Катя решила поехать к маме, а я не очень-то возражал. Дома она меня бы и близко к себе не подпустила, зато как же сладко было целоваться в машине… Романтика, блин…
До конца нервотрепки оставалось чуть больше месяца…
Примечания:
Прошу прощения, что фанфик внезапно исчез вместе со мной. Так получилось.

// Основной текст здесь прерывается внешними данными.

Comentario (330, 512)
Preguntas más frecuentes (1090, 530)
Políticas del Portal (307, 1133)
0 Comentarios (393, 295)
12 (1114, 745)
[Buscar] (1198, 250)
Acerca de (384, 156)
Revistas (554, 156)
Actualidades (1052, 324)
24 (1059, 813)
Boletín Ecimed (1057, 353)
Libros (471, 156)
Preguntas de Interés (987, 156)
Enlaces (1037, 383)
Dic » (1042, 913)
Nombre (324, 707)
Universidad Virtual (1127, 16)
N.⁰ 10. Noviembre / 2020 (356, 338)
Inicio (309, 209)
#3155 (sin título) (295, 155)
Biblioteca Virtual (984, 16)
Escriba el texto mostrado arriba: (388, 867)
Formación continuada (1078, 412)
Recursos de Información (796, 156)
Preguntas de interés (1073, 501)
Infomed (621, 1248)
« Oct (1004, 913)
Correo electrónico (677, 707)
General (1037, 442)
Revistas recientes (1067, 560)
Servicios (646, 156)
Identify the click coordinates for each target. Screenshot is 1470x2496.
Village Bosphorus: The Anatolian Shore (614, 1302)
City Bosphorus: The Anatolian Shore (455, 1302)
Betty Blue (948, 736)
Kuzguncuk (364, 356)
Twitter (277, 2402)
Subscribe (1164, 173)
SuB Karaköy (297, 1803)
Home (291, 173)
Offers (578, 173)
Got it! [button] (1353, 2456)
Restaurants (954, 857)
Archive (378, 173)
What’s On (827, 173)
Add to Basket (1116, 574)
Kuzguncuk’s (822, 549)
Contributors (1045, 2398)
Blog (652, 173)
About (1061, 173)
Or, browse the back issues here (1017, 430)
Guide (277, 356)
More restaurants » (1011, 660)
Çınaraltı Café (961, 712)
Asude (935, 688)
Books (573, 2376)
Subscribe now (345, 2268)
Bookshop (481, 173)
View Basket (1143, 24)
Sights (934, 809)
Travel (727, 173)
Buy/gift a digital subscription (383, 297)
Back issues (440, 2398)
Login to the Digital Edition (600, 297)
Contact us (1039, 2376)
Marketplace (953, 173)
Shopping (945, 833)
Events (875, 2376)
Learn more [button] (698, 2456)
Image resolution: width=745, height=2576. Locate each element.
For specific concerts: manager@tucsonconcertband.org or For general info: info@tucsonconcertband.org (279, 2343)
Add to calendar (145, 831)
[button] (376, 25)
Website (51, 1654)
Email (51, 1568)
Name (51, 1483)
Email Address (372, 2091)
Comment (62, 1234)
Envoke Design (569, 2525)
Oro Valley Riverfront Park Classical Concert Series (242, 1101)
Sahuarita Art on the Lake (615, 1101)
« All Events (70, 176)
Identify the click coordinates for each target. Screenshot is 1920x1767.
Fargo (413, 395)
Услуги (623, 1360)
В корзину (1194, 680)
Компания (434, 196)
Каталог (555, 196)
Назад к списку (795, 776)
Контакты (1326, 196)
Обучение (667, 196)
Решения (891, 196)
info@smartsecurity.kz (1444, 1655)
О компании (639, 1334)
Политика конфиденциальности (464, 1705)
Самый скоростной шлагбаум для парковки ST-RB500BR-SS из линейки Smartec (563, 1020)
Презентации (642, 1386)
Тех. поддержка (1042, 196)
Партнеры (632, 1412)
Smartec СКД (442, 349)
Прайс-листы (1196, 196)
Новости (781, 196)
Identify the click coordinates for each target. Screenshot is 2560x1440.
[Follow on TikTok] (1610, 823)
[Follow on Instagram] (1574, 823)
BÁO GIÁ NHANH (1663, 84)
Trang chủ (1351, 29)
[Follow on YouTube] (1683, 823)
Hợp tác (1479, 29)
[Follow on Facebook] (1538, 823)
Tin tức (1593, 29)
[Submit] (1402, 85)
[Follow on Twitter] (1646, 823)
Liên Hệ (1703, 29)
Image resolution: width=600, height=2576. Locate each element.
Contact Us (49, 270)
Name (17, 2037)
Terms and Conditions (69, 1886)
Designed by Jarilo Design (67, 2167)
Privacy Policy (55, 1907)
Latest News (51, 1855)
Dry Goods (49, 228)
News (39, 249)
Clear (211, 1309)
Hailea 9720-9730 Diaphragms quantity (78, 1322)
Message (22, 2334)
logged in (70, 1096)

Внучка решила, что эта работа слишком дорого мне обходится и засунула меня вместе с моим давлением в больницу, а "Alea jacta est (Жребий брошен)" - в тюрьму.
А потому что не надо пароли в отдельной папке на том же компьютере держать.
Интернета меня тоже лишили. Вот любят врачи над врачами издеваться.
Но я не бездельничала. Писала продолжение по-старинке: ручечкой по бумажечке, курила и пила кофе в саду больницы. Я сама себе дохтур.
Большое спасибо всем, кто писал, я пока почту не разбирала. Чуть отойду - разберу и всем отвечу.